Trellis is pioneering a new approach by directly attacking the biofilm structure itself via a native human antibody, TRL1068, that extracts a key biofilm scaffolding protein. TRL1068 was discovered by screening ~5 million human B-lymphocytes using the CellSpot. The epitope on the target protein is highly conserved across many bacterial species making the antibody effective against biofilm produced by a broad spectrum of clinically relevant pathogens, including all ESKAPE pathogens targeted as high-priority by the CDC and 10 out of the 12 WHO priority pathogens, impacting both gram-positive and gram-negative species. Indications include: Infective endocarditis, osteomyelitis, diabetic foot infections, Lyme disease, cystic fibrosis, and many others. Similar to other Trellis antibodies, TRL1068 has subnanomolar binding affinity.

In several recent in vitro experiments, TRL1068 has demonstrated further ability to disrupt Borrelia burgdorferi spirochete biofilm, implicated in Alzheimer's pathology. By BLAST analysis, TRL1068 also targets Treponema denticola, another spirochete species.

In this experiment, Trellis demonstrated TRL1068 potentiation of daptomycin against methicillin-resistant Staphylococcus aureus (MRSA). In a five day treatment study, a perforated, sterile teflon cage was implanted into mice and given 2 weeks to heal. 700 colony-forming unit (CFUs) of MRSA strain ATCC 43300 were injected into the lumen on Day 0 with biofilm forming in 24 hours.

Results: TRL1068 in combination with daptomycin (DAP) significantly reduced both planktonic and residual adherent MRSA bacteria. Planktonic bacteria exposed to DAP + TRL1068 (15 mg/kg) became antibiotic sensitive (P=0.015) relative to DAP alone.
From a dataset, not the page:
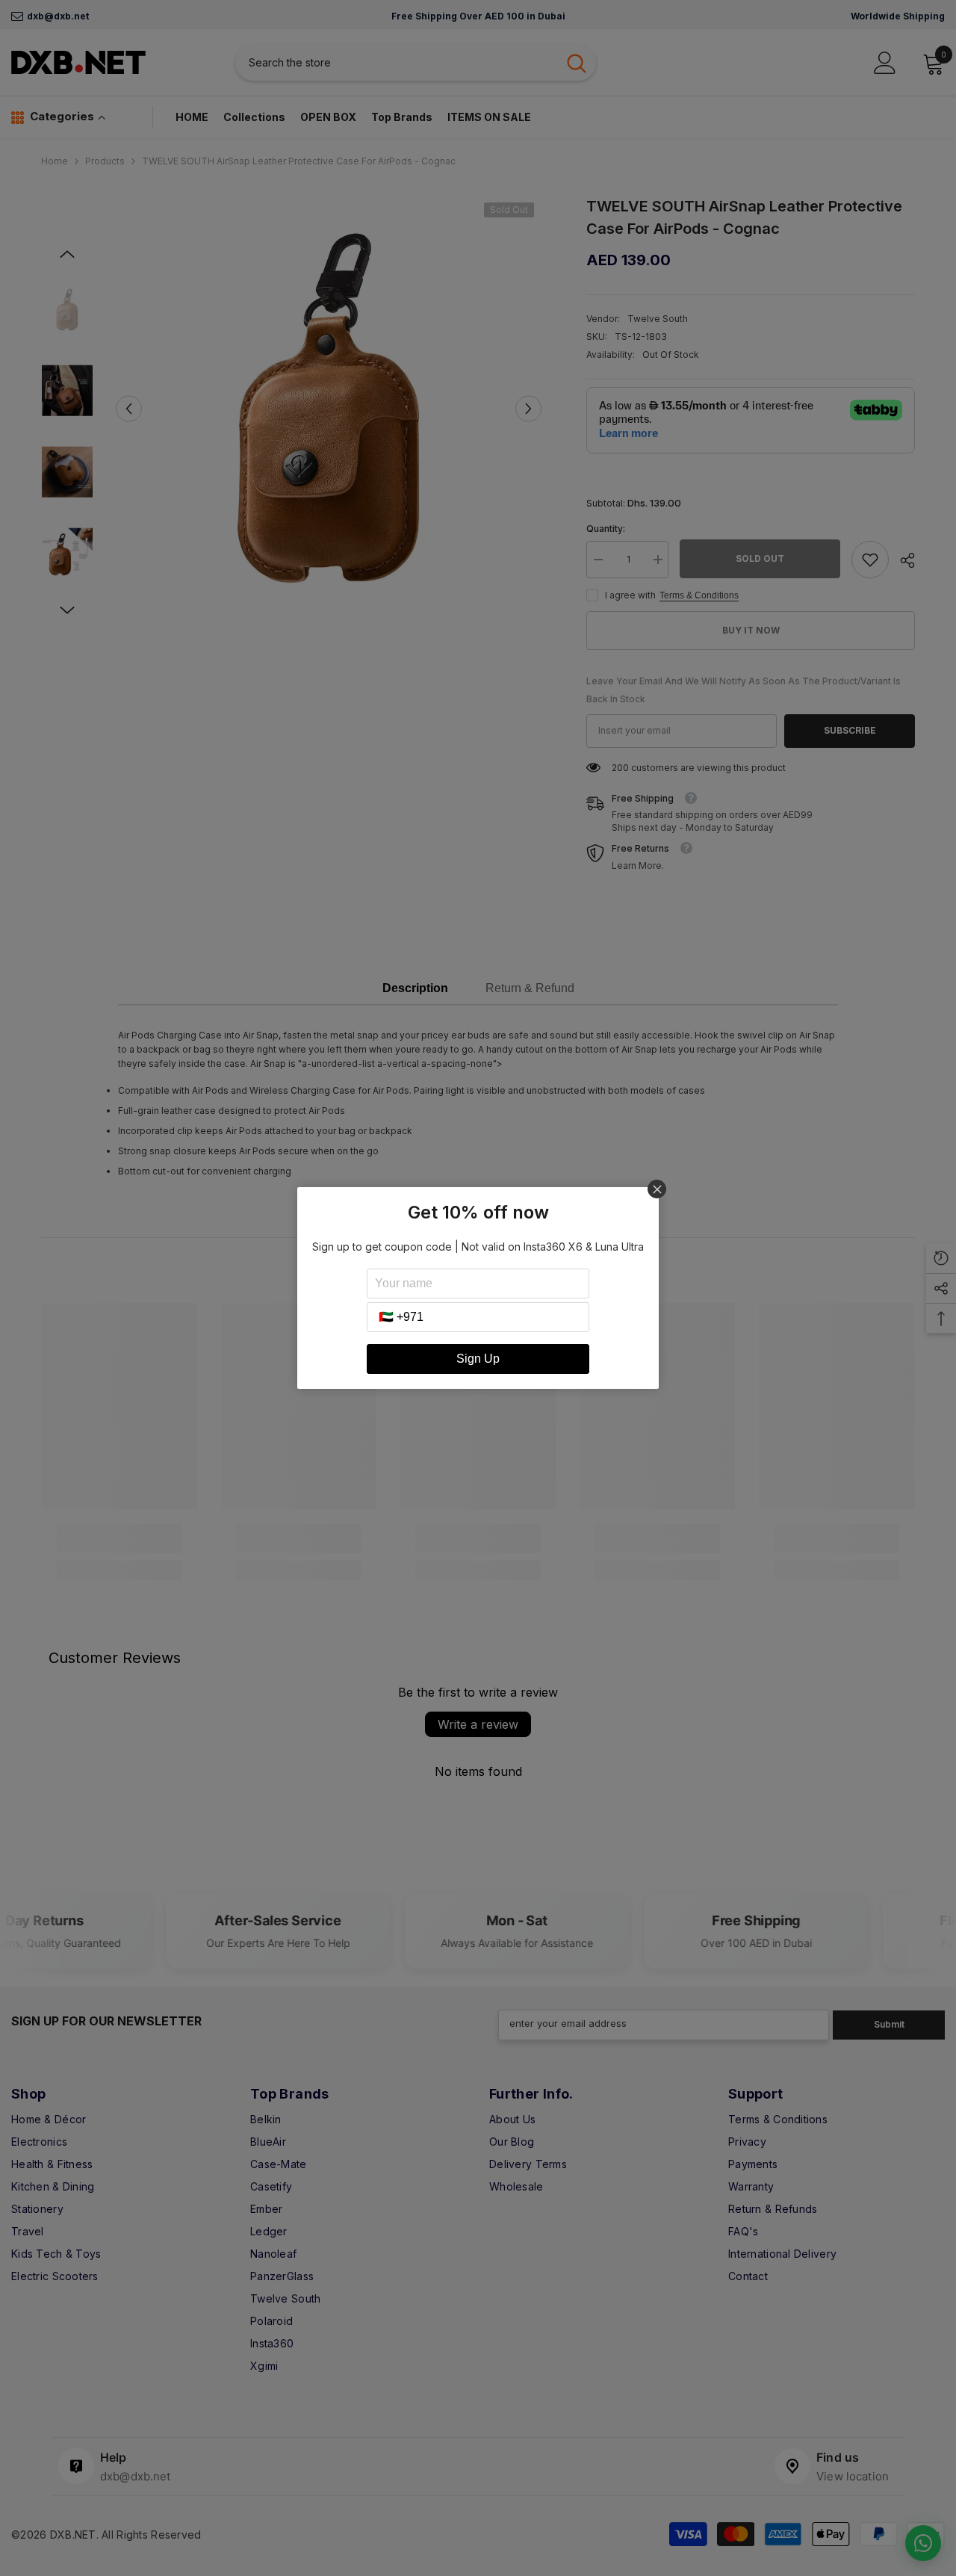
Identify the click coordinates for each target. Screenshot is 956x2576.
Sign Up (478, 1358)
Cage-adherent bacteria exposed to DAP + TRL1068 were eradicated (P=0.04) relative to DAP alone.

In this experiment, Trellis demonstrated TRL1068 potentiation of vancomycin against methicillin-resistant Staphylococcus aureus (MRSA). In this model, an indwelling catheter was used to scratch the heart valve surface. MRSA strain 300-169 (associated with clinical endocarditis and obtained from the blood of a patient with a persistant infection) was systemically introduced, which colonized the injured site and formed biofilm. The mice were treated via intravenously for 5 days with vancomycin (VAN) + TRL1068, VAN alone, or isotype control.
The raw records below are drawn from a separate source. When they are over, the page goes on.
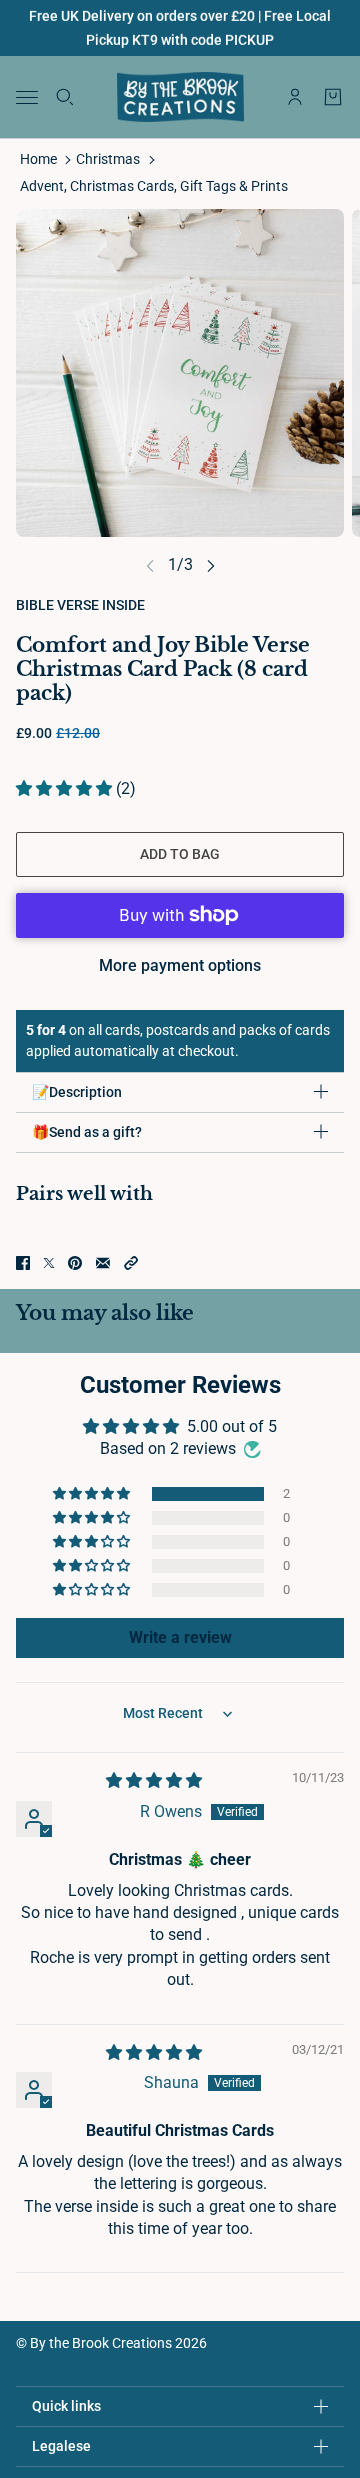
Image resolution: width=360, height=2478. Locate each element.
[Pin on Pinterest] (75, 1263)
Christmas (108, 159)
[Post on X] (49, 1263)
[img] (154, 1780)
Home (38, 159)
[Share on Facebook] (23, 1263)
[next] (211, 564)
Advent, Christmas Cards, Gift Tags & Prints (154, 186)
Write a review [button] (180, 1637)
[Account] (295, 97)
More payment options (180, 965)
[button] (66, 788)
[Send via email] (103, 1263)
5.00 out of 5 (232, 1426)
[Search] (65, 97)
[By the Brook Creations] (180, 97)
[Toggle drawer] (27, 97)
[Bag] (333, 97)
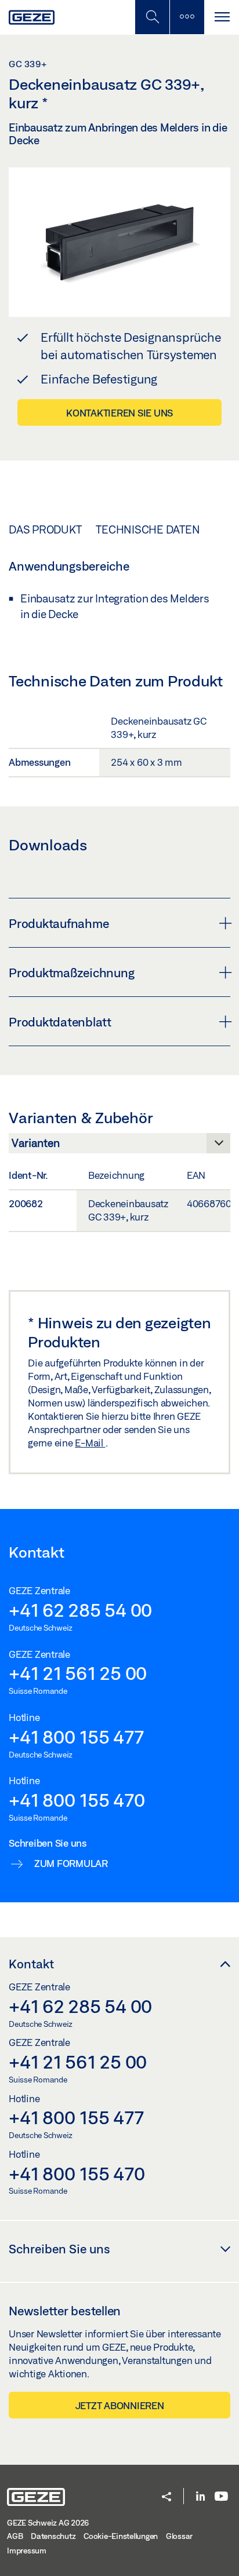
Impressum (26, 2550)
Results: TRL1068 in combination with vancomycin (VAN) significantly reduced MRSA densities in biofilm vegetation relative to controls, as well as reducing propensity for septic metastases in kidney, spleen, and liver. The combination also reduced mortality. Planktonic bacteria exposed to DAP + TRL1068 became antibiotic sensitive (P=0.015) relative to DAP alone. Cage-adherent bacteria exposed to DAP + TRL1068 were eradicated (P=0.04) relative to DAP alone.

In this experiment, Trellis demonstrated TRL1068 potentiation of imipenem against gram-negative Acinetobacter baumannii. Infection was induced by implanting a pre-colonized Teflon catheter segment (1 cm) inoculated with 106 CFU/catheter of A. baumannii strain HUMC-12. The mice were treated with imipenem alone or in combination with TRL1068. Imipenem alone and imipenem plus isotype control mAb were minimally effective in reducing A. baumannii bioburdens as compared to the untreated group.

Results: the increased exposure to imipenem in combination with TRL1068 showed a significant improvement in efficacy as compared to untreated and imipenem plus isotype control mAb (-1.8 and -1.6 log10 CFU/catheter, respectively; p<0.001).